Interest rates, inflation, unemployment and layoffs all affect your CW program’s performance. Here are a few ideas on what to look out for and how your program might be impacted.
Interest rates. Interest rate hikes mean contraction for industries sensitive to them. Interest rates are a double-edged sword: They are used to cool inflation but also can lead to higher unemployment. In some way, your business is probably sensitive to interest rates; in fact, many businesses are — including financial services, banks, insurance and construction. Higher interest rates can affect your company’s overhead costs and demand for workers.
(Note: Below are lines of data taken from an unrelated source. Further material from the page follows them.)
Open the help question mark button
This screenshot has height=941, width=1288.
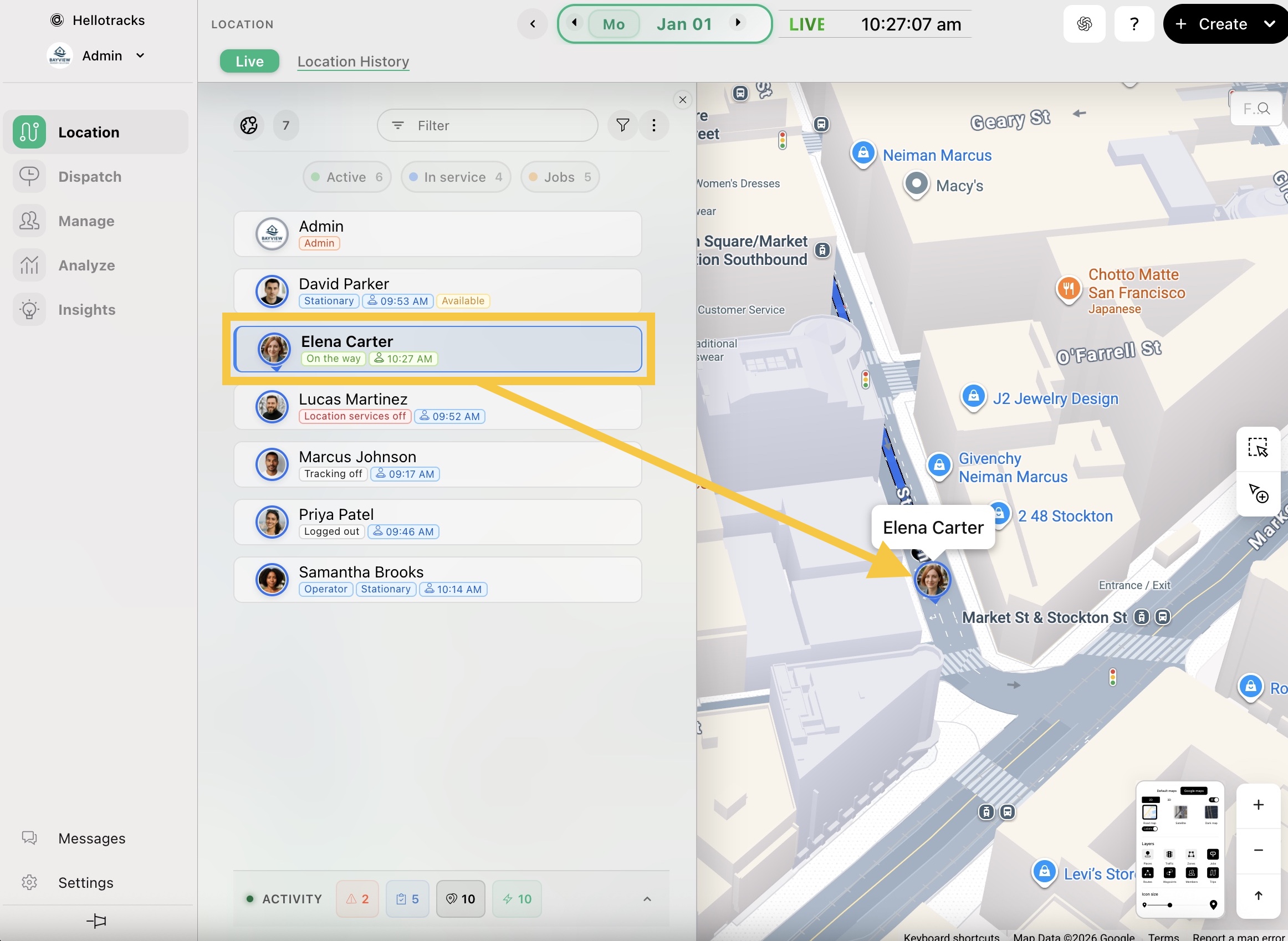[1133, 24]
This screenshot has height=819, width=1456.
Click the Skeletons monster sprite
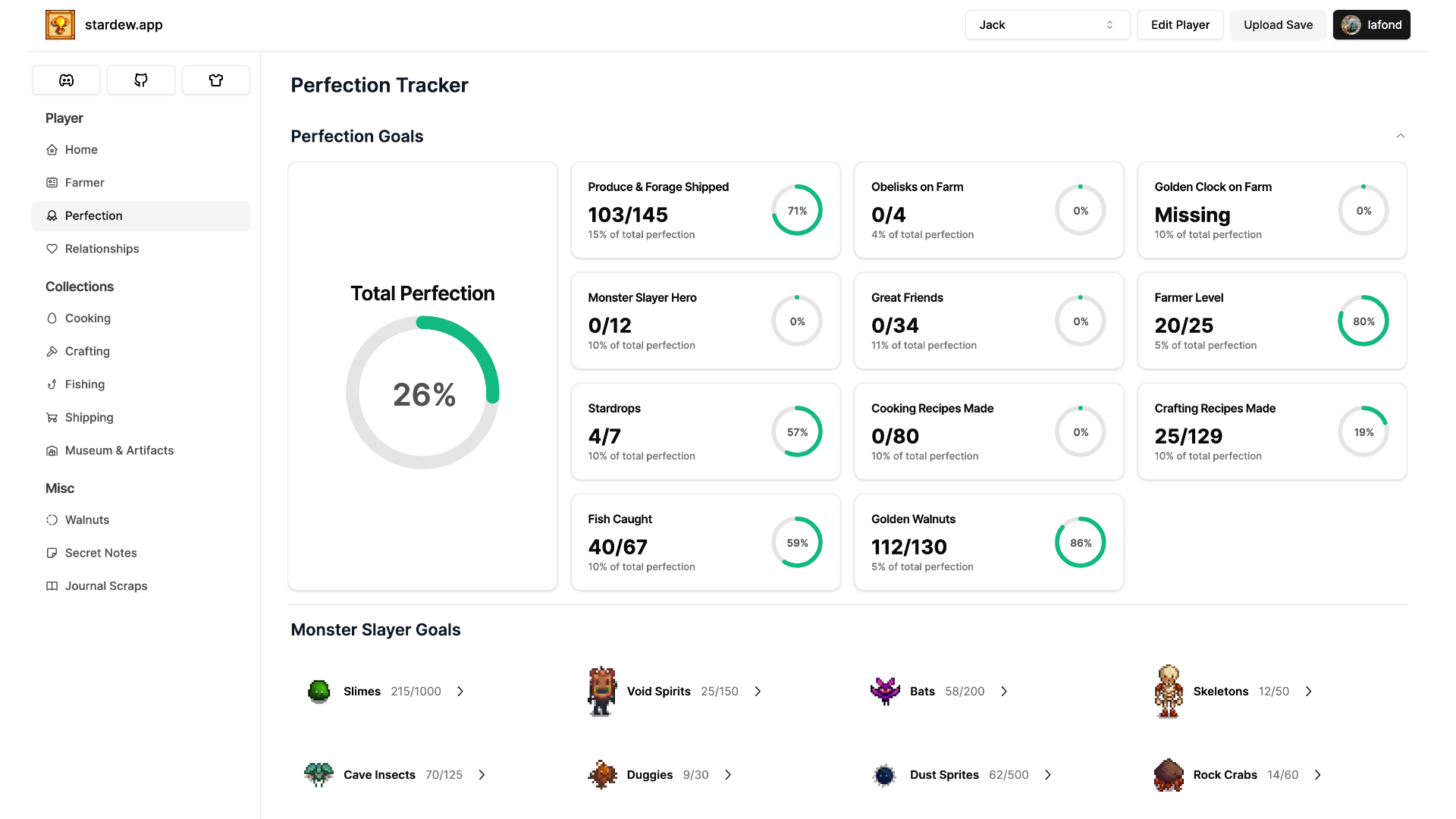pos(1169,692)
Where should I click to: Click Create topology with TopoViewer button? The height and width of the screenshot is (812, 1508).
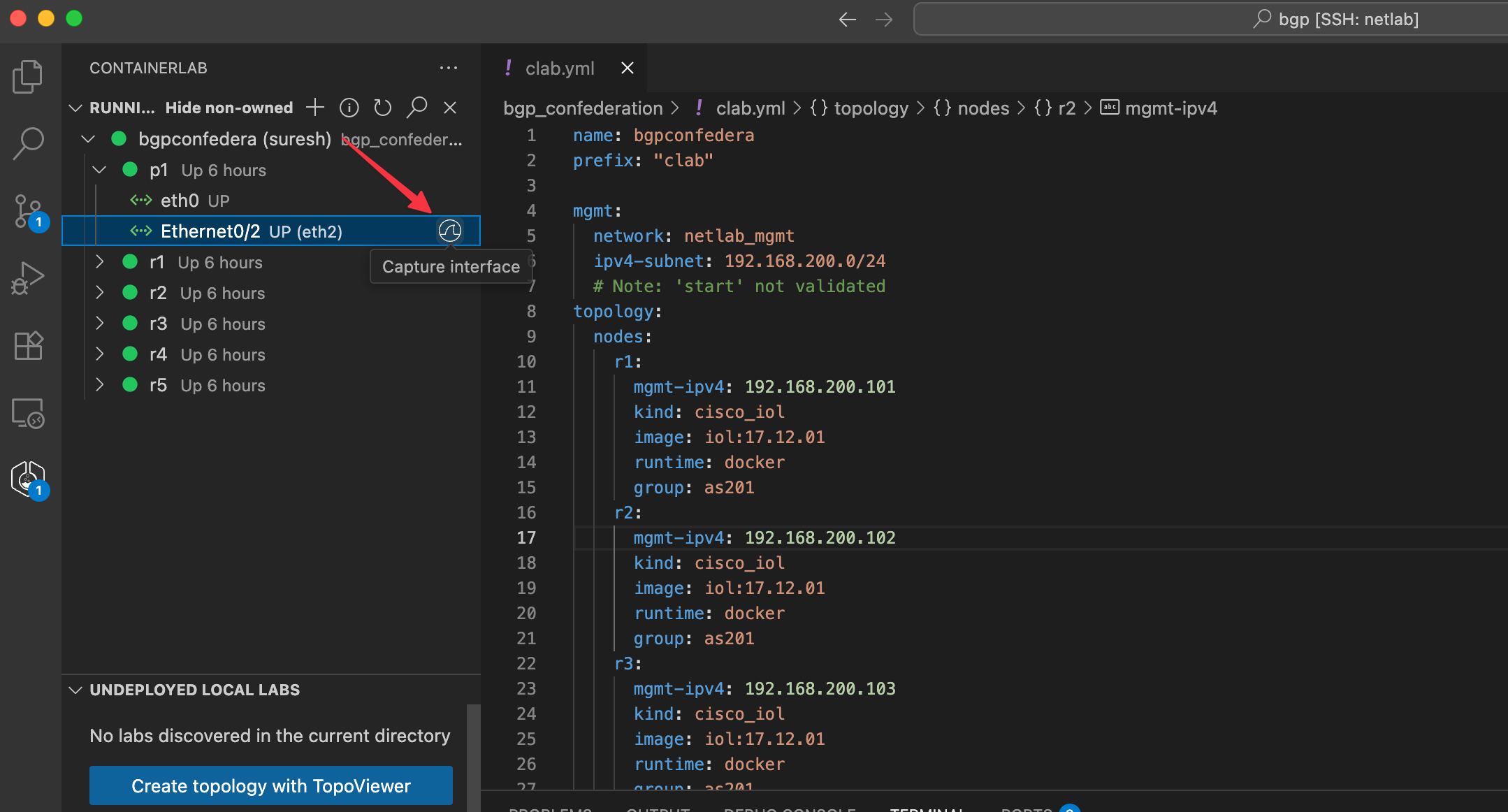[270, 786]
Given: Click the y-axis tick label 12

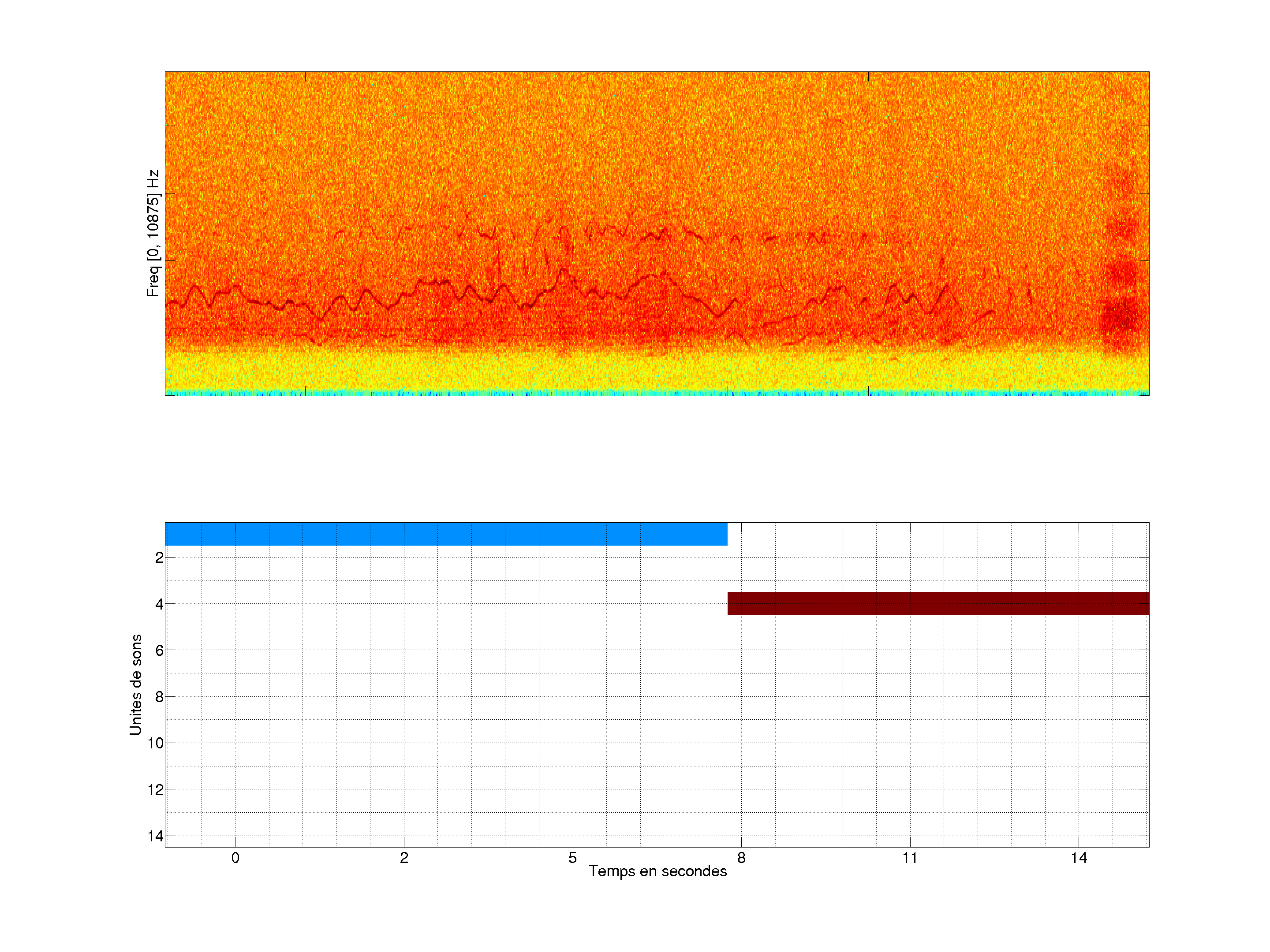Looking at the screenshot, I should (x=156, y=790).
The Federal Reserve, which uses interest rates to curb inflation, recently announced a decision to keep them at their current level. Time will tell if the Fed will continue this strategy, as classic supply and demand seem to be driving the current economy and inflation has not subsided quite yet. It’s prudent to keep an eye on interest rates and how they can affect your company and your CW program.
Inflation. Inflation creates higher prices and increases upward pressure on pay — and we all know inflation is high right now. Workers are looking for higher compensation, and for hard-to-find talent, that could be a deal breaker. The inflation rate was 4.0% in May 2023, compared to a whopping 8.6% in May 2022. The Federal Open Market Committee had forecast inflation to drop even more over the last two years with little success yet. Inflation affects your program with higher bill rates, costs in general and increased turnover when talent leaves for higher pay.
Employment. Unemployment has plummeted since its early pandemic high, sinking to 3.7% in May 2023 from 14.7% in April 2020, according to the US Bureau of Labor Statistics. The May labor force participation rate for people ages 25 to 54 was the highest since January 2007 and has now returned to its pre-pandemic level. However, talent is still tough to find (and keep) for many companies. Unemployment creates opportunities for upskilling and drives use of contingent workers when it is low.
Rising interest rates have not affected employment the way the Fed originally forecast, but now we are beginning to see the predicted effect with recent layoffs. Is this a result of some overzealous hiring and talent hoarding during the pandemic and macroeconomic shifts? The jury is still out, but we are seeing an uptick in layoffs from major brands.
Layoffs. About 136,000 employees were laid off in the first three months of 2023 — led by massive headcount reductions at Amazon, Google, Meta and Microsoft, according to Forbes — more than the previous two fiscal quarters combined. Rising interest rates will typically affect segments of the economy that are more sensitive to interest rates and can curtail activity — and employment — in the interest-sensitive portions of the economy. This is one of the factors that can drive layoffs. Layoffs (and inflation) can also lower demand in the discretionary consumer and business spending categories, which may affect consumer spending habits. On the other hand, layoffs can create more opportunities for contingent workers as companies look to fill spots temporarily. They also create an environment of uncertainty, which can help keep talent on board longer, and provide new pools of workers to the marketplace.
It’s wise to monitor interest rates, inflation, unemployment and layoffs to prepare for how they might impact your CW program. Keep an eye on interest rates and how they can affect your company and industry. Be aware that inflation can impact your program with higher bill rates, general costs and increased turnover. Benefit from low unemployment by creating opportunities for upskilling and get creative with your supplier partners. When layoffs hit, be prepared to refine your program or take advantage of the talent that may become available. And remember: The only constant is change when it comes to managing a CW program.